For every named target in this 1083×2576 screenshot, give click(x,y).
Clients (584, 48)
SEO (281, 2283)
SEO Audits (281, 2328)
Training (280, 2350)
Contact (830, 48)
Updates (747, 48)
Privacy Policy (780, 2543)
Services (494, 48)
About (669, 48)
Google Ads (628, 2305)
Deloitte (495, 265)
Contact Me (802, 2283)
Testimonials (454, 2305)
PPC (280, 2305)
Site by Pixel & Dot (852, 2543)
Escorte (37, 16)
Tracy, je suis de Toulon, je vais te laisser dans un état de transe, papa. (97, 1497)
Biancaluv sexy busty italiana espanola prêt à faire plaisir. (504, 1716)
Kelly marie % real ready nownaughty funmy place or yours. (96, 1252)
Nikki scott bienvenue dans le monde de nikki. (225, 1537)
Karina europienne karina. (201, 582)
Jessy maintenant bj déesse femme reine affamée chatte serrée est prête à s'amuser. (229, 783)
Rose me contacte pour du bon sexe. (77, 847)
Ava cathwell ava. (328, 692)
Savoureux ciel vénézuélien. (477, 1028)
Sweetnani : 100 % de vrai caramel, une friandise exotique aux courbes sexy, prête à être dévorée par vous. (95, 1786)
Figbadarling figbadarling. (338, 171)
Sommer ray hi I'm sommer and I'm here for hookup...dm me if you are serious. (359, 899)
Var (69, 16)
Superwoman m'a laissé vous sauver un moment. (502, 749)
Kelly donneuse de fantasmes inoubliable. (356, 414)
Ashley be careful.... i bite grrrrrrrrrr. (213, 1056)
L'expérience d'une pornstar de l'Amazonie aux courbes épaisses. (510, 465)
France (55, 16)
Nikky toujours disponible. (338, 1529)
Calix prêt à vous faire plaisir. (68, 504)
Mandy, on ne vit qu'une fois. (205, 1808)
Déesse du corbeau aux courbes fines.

----

** Task to carry out **
For each line of the material that contains the word "vous", make a copy.

** Output for this task **
Sweetnani : 100 % de vrai caramel, une friandise exotique aux courbes sexy, prête à être dévorée par vous. (95, 1786)
Superwoman m'a laissé vous sauver un moment. (502, 749)
Calix prêt à vous faire plaisir. (68, 504)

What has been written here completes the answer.